The actual human suffering from the COVID-19 is undeniably a horrible thing. Yet, I cannot avoid thinking that this crisis has the potential do us more good than harm in the long run. The current trajectories of our planet health – like biodiversity collapse, water scarcity, desertification and global warming – suggests we have a lot more crisis to deal with in the coming years, not to mention the difficulties of consequential mass immigration. Regardless if we manage to slow down the effects or not, the question is how well we will be prepared for it.
This virus has made the world slow down. People have gotten the time with themselves, to reflect and potentially grow, without the distraction of the squirrel wheel. We have reduced the crazy extreme “normal” rate of consumption. Pollution levels are dropping and wild animals are reclaiming territories. The fact that this leads us to a recession frustrates me. That the economy crumbles as soon as we start taking care. I think that alone is a pointer to that something is really upside down with our economic systems. The system should reward productivity if it is anchored to earths resources and if it is contributing to long-term well-being of life. We shouldn’t reward productivity alone and we shouldn’t celebrate economic growth alone.
I don’t have the expertise to make claims of how exactly we should change the economy, but I think it is very fair to question the fitness of our global economy to the next years of crisis.
The central banks of the world is right now pumping out money to compensate for the lack of money in circulation, due to the decrease of consumption. This to keep businesses afloat and to ensure banks that there is enough capital in the loop for them to continue loaning money to people.
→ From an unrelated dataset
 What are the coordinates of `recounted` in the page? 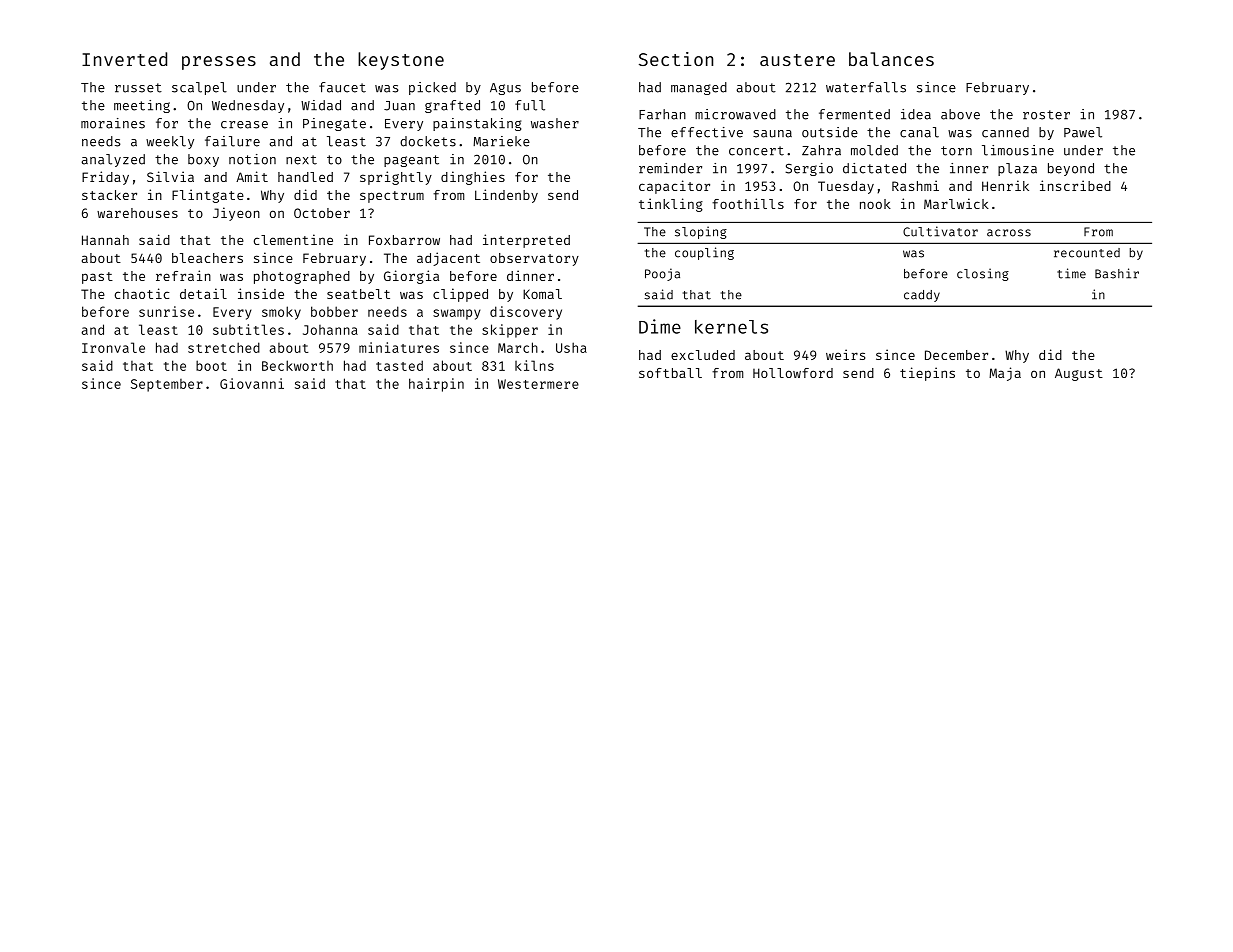 It's located at (1087, 253).
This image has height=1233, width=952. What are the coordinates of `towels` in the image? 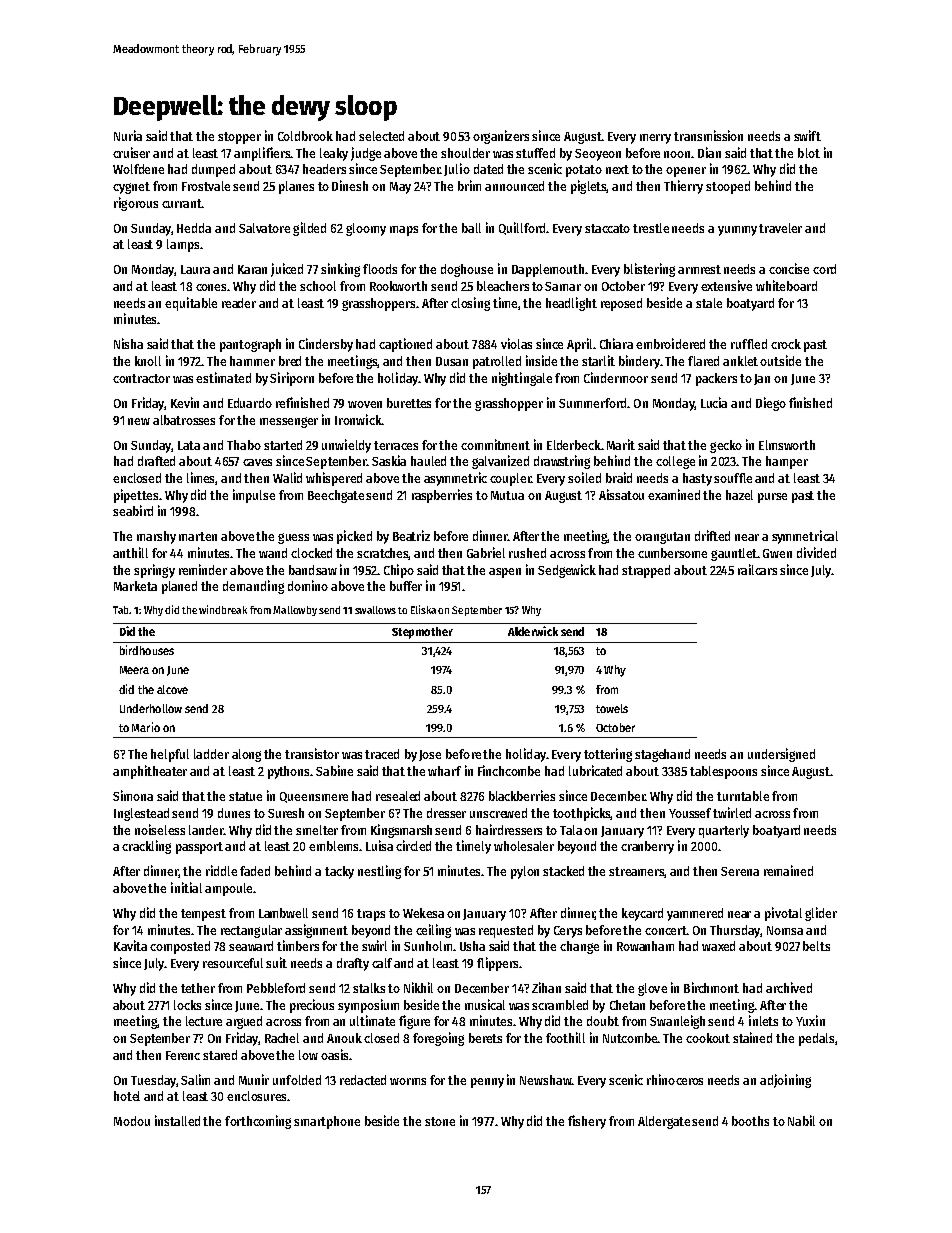 It's located at (612, 708).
Governments around the world are currently navigating the decision matrix of how drastic measures that should be taken to combat the virus’s claim on human lives, with a preferred lens of the economic perspective. Human lives are somewhat valuable to our current economy, but the measures taken to save lives also carry economic consequences, which can cause death and suffering further down the line. It seems almost like the system guarantees suffering no matter the direction. Should not that be an indicator of how corrupt it really is? It is not benefitting people, and the decision is which way we cause less suffering, in order to keep the “order”. I think this crisis should be seen as an opportunity to make big changes, where life is in focus. Not economic growth.
As a possible scenario for Sweden, when a large percentage of businesses goes bankrupt and we end up with a high unemployment, the welfare we swedes has grown accustomed to risks to be taken out of play. The state will not receive enough taxes and can no longer afford to provide healthcare and support to the population on a necessary scale. All this will cause fear and many people will lose hope in the future. A full-scale depression. Some will make profit out of others defeat. Some will be winners and most will be losers.
This scenario would be a great challenge for us, and I wonder if it will cause people to become suspicious of each other and increase conflict, or if such a crisis could make us come together, perhaps increase our level of compassion. I think it will come down to a conscious choice to every one of us. I think that ethics and compassion will be all the more important in the next years to come. As it seems to me, capitalism does not perform very well in those terms, and our western individualistic mindset would be the end of us, if we do not transition in time.
Perhaps the optimal system is in fact a lack of system. Perhaps we are more equipped as smaller communities to deal with crisis than as nations. However, I sincerely hope this virus can make a serious dent in our global policy, as it has in other ways.